The authors have declared that no competing interests exist.

Figures

Fig 1
Fig 1. Daily sessions per promoter.
Count of promoter sessions includes the sum of sessions with referrals, sessions without referrals, and reminder sessions by date conducted between January 21 and May 20, excluding weekends and public holidays (3-Feb, 7-Apr, and 1-May). These are normalized by the number of active promoters (i.e. promoters with at least one session) each day. Vertical lines denote the initial state of emergency declaration (1-Apr) and subsequent extension announcement (29-Apr). Trends are smoothed using a uniformly weighted moving average by week, taking into account the three days before and after in conjunction with the given date.
Fig 2
Fig 2. Referral rate by day of promoter visit.

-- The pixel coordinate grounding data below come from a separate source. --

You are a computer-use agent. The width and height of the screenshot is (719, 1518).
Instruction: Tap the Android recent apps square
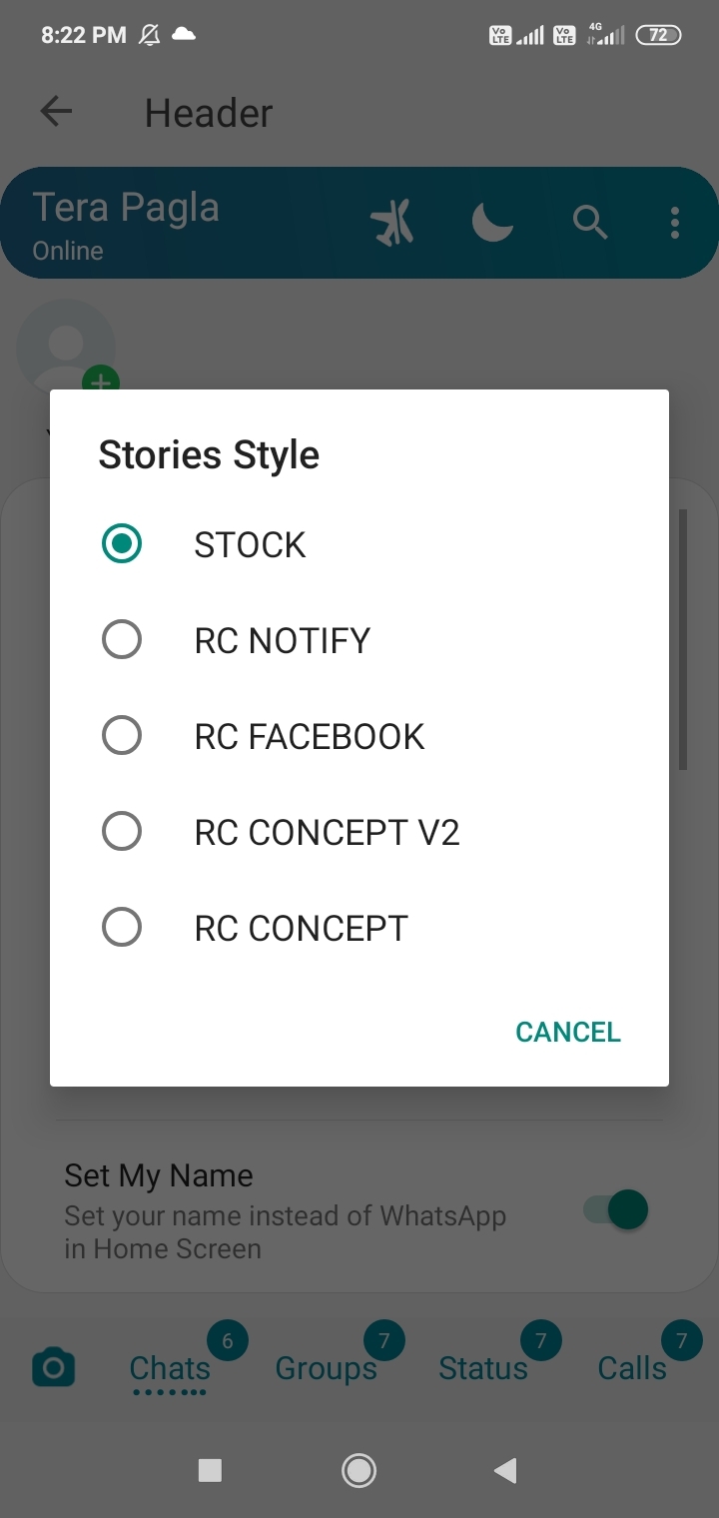click(x=210, y=1470)
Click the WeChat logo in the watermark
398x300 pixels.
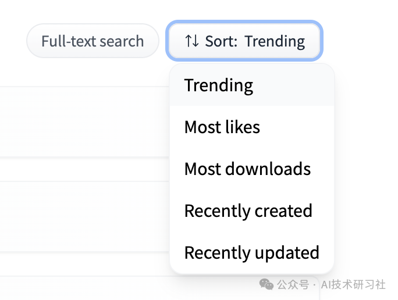[266, 284]
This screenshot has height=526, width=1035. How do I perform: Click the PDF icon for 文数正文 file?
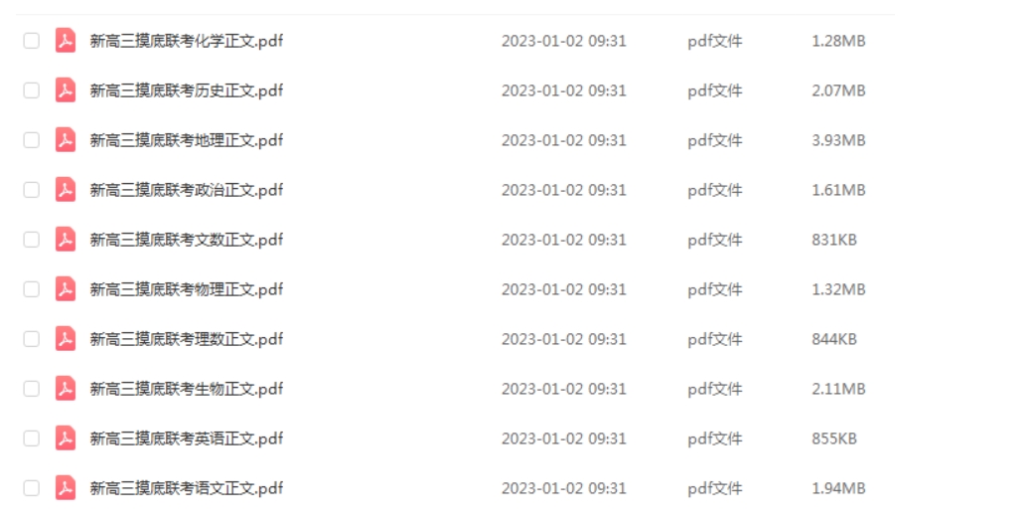[66, 240]
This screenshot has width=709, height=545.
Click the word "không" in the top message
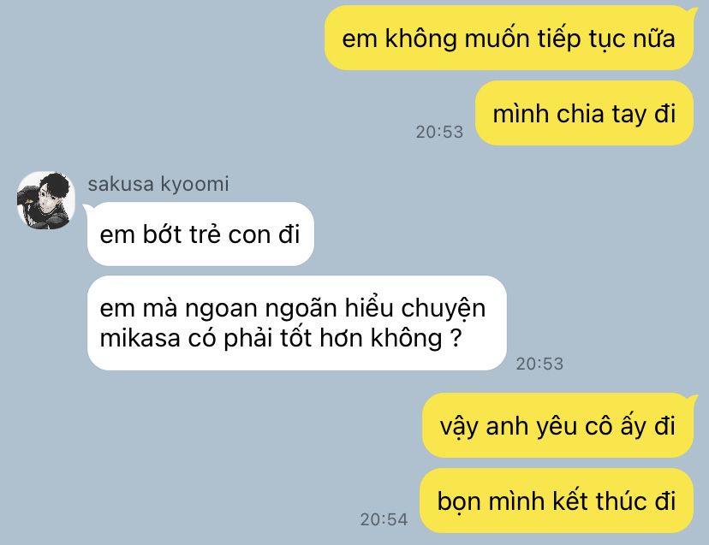pyautogui.click(x=420, y=39)
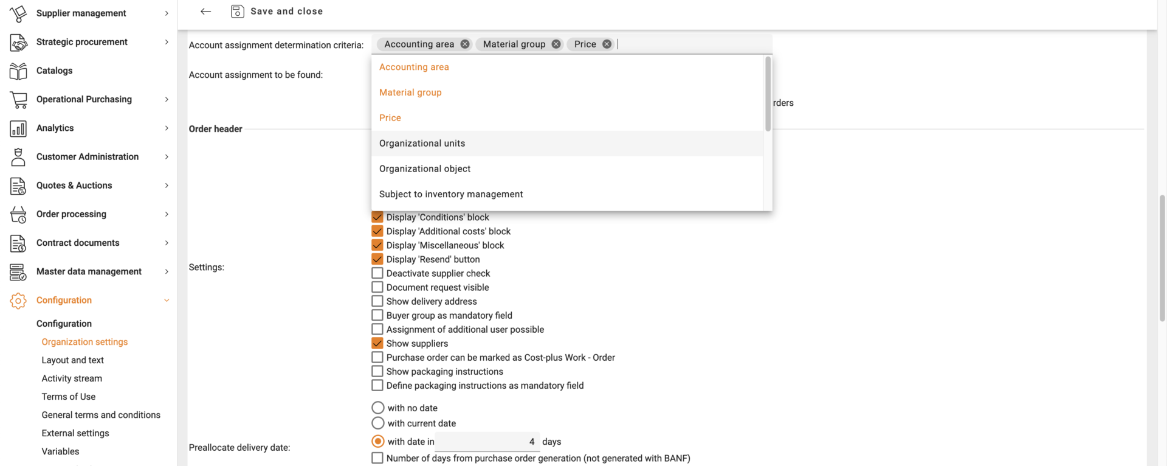Open the Layout and text settings link

tap(72, 360)
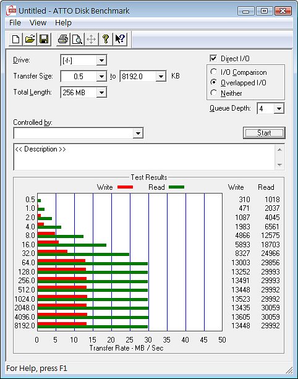Open Print Preview magnifier icon

77,39
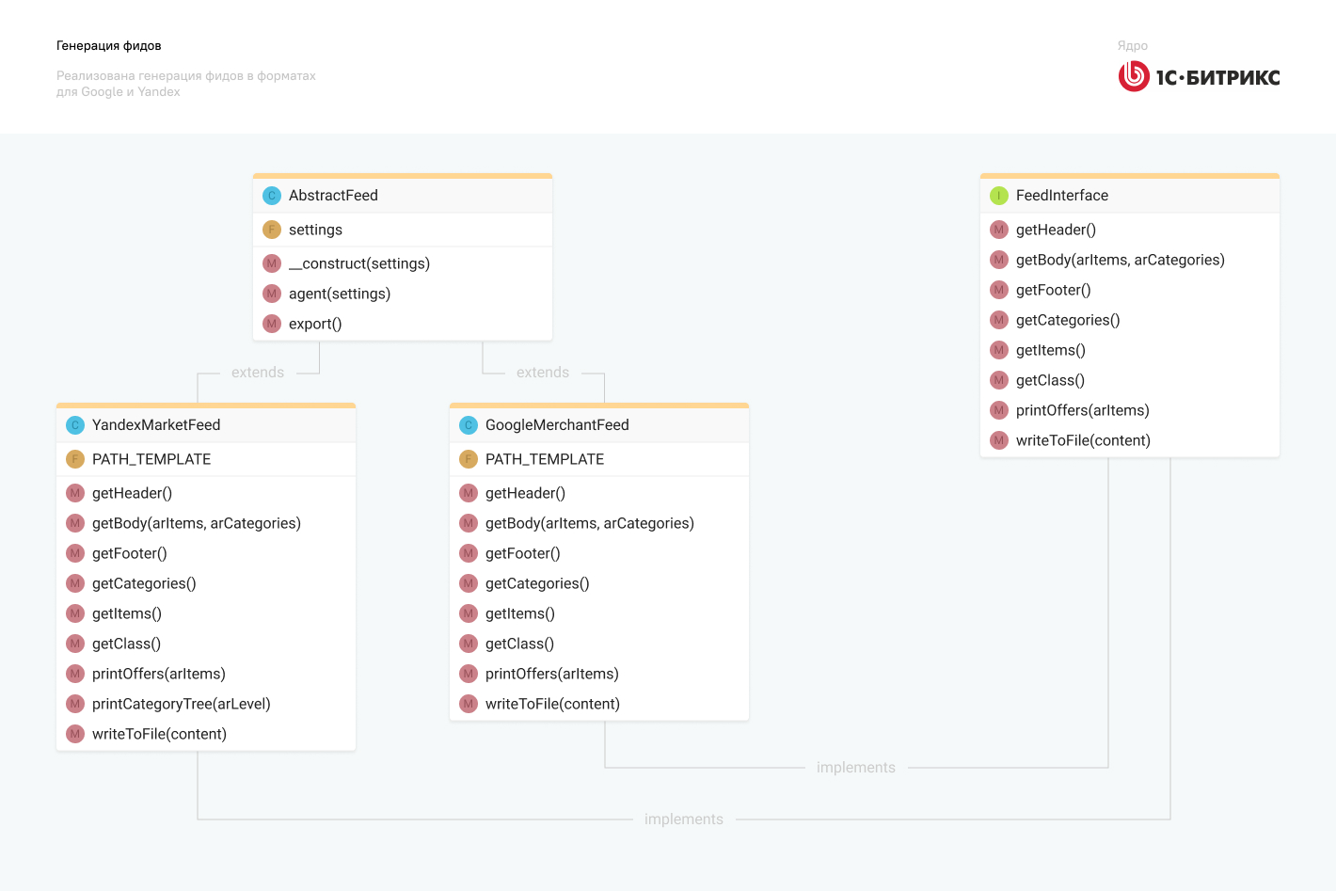
Task: Click the right extends label toward GoogleMerchantFeed
Action: point(543,373)
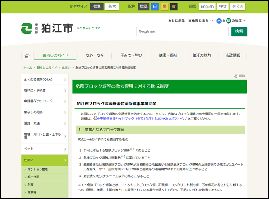Viewport: 269px width, 199px height.
Task: Open the マンション管理 sub-item
Action: [x=40, y=170]
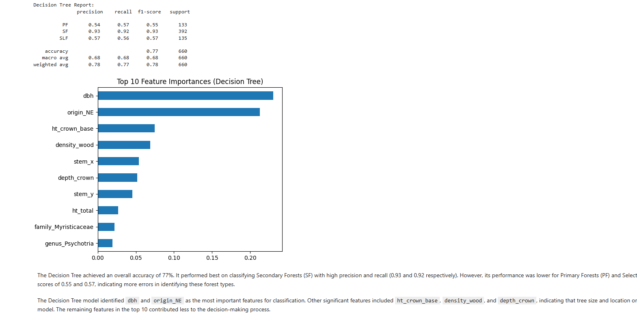
Task: Click the 0.10 x-axis tick label
Action: 174,258
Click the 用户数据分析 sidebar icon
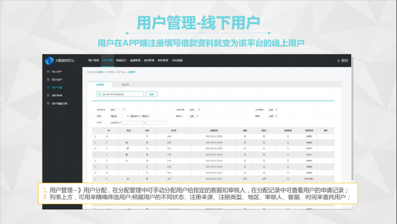 (48, 103)
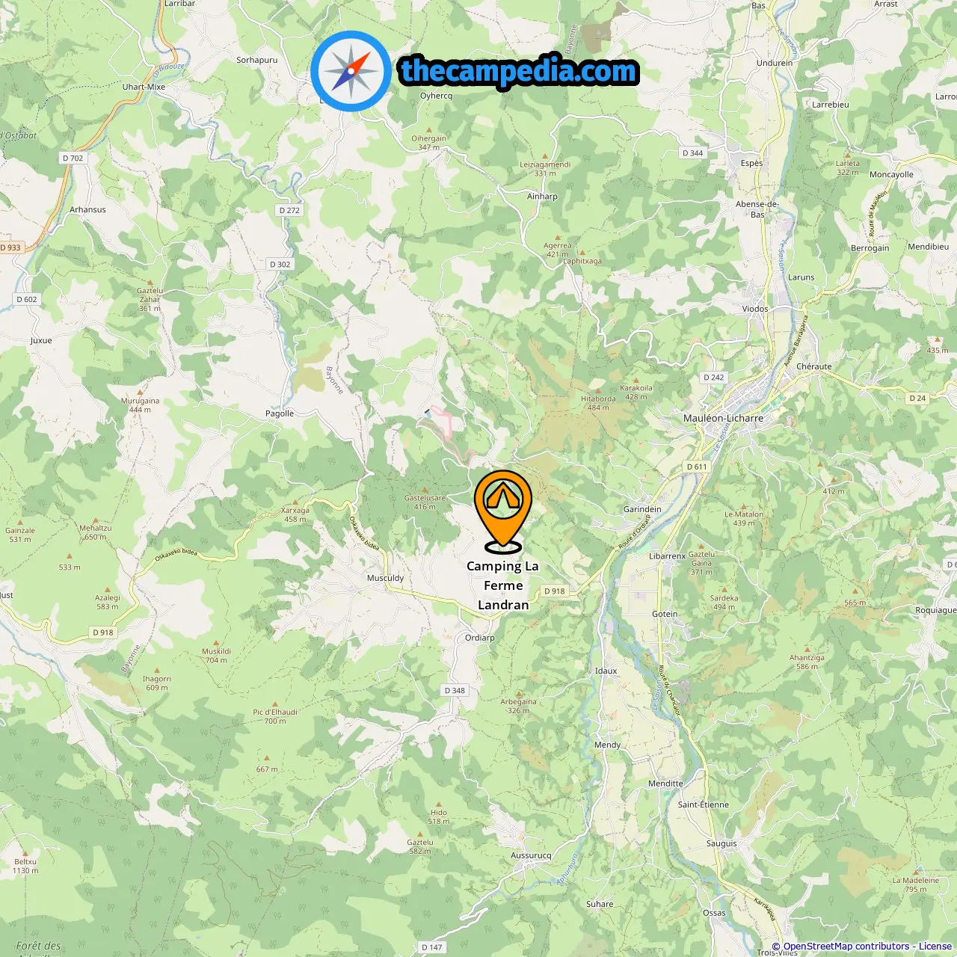The height and width of the screenshot is (957, 957).
Task: Select the Mauléon-Licharre town label
Action: click(723, 418)
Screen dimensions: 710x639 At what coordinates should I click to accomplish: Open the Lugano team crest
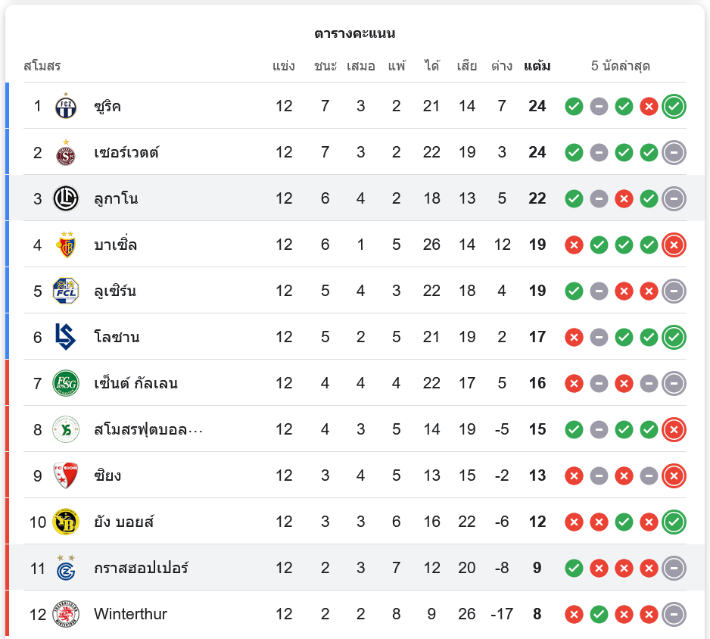point(66,198)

The referral rate is defined as the number of sessions in which referrals were issued as a proportion of sessions with and without referrals each day. The referral rate is reported for January 21 through May 20, excluding weekends and public holidays (3-Feb, 7-Apr, and 1-May). Vertical lines denote the initial state of emergency declaration (1-Apr) and subsequent extension announcement (29-Apr). Trends are smoothed using a uniformly weighted moving average by week, taking into account the three days before and after in conjunction with the given date.
Fig 3
Fig 3. Contraceptive receipt rate.
The contraceptive receipt rate is defined as the number of referred women who access a contraceptive method within 14 days of receiving the referral from a promoter as a proportion of all women who receive referrals from promoters that day. The uptake rate is reported according to the date of promoter visit between January 21 and May 20, excluding weekends and public holidays (3-Feb, 7-Apr, and 1-May). Vertical lines denote the initial state of emergency declaration (1-Apr) and subsequent extension announcement (29-Apr). Trends are smoothed using a uniformly weighted moving average by week, taking into account the three days before and after in conjunction with the given date.
Fig 4
Fig 4
Predicted probabilities of contraceptive referral (4a) and contraceptive receipt (4b). These graphs show the predicted probabilities of contraceptive referral (Fig 4A) and contraceptive receipt (Fig 4B) corresponding to the logistic regressions presented in Table 2. Each graph presents the predicted probabilities for six subsamples of women: women who do and do not report access to a phone; women who are and are not current contraceptive users; and women under age 25 and over age 25. Predicted probabilities in the pre and post period are shown, in conjunction with 95% confidence intervals.